Important information for optimal glass grinding
- The individual grinding steps must be carried out carefully since there is an immediate risk of optical refraction.
- The final polishing must be carried out persistently and with a special polishing agent.
- Defects in the optical driver's field of vision must not be ground or polished on vehicle windshields.
- Safety first! Always use a dust protection mask.

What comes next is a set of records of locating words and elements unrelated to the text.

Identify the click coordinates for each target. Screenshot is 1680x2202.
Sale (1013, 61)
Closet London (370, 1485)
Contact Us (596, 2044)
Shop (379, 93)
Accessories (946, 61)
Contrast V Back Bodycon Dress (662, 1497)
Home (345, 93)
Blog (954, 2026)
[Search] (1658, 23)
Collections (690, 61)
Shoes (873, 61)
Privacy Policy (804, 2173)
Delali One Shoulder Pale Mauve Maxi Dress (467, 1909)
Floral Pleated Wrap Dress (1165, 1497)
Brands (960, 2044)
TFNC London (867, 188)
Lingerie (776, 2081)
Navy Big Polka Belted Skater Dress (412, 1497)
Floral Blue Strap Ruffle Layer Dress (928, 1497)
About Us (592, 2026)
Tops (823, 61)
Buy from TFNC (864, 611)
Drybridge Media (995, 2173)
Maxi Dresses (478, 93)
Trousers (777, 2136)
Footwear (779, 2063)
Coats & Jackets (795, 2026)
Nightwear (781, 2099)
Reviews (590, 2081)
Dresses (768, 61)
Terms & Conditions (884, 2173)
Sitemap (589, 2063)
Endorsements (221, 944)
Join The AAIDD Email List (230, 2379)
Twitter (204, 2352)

The right grinding of marble / stones
We often understand the term marble as recrystallized limestones. These are often different in origin and color. We generally recognize marble by the stone pattern. Marble is referred to as such if a rock consists of at least half of calcite, aragonite or dolomite.
Grinding of marble
Common types of marble are Carrara marble, Thasos, Serpentines, Comblanchien marble or Noir de Mazy marble. The colloquially designated types of marble such as limestone, onyx, travertine, etc. are actually soft rocks and most soft rocks are called marble in everyday usage. In addition to naturally occurring marble, we can also determine the existence of composite marble and granite (or terrazzo), which actually contain marble pieces that are held together by a cement-based frame.
The greatest advantage of marble is that by simply sanding the old shine of the marble can be achieved, even if it is very old marble.
Depending on the condition of the floor, the standard renovation treatment for marble consists of at least two grinding processes and subsequent crystallization treatment with powder in order to achieve a high degree of gloss. In areas with frequent use and the marble resistance is limited, it is recommended to carry out the crystallization regularly (every year) in order to achieve an even smooth and brilliant surface and an improved resistance.
Regardless of the surface condition, marble always remains susceptible to chemical attacks (acidic or alkaline).
Therefore marble is sensitive to:
- Acids such as fruit acids and vinegar
- Alkaline bases, strong soapy water and wash water
The following illustrations show how the light is optimally reflected when the stone is perfectly smooth.
Under the term marble we often understand recrystallized limestones. These are often diverse in origin and color. We generally recognize marble by the presence of veins or a marble pattern.
Marble can be sanded dry or wet. When grinding dry, always pay attention to the high temperatures that occur. The resulting dry sanding dust must be contained by good ventilation and vacuum systems. With wet grinding, water is added manually or automatically to the grinding process. The water prevents high temperatures and the dust from whirling around. First of all, sanding means that the floor is "machined" with a sanding element and "smoothed" again with step by step finer sanding material. A mostly rotating machine cuts the stone to compensate for the scratches and grooves layer by layer with the intact surface. Sanding also allows you to remove the edges between the tiles (edge sanding), but also to remove stains and cracks on the surface.
Mechanical polishing of marble
Mechanical polishing is a process similar to grinding stone / marble. The only difference is the size of the abrasive grains used. These are much finer than the abrasive grits. Each polishing step smoothes scratches in the stone until even the finest scratches are leveled out. With these individual steps, the roughness of the stone is removed until gloss is created.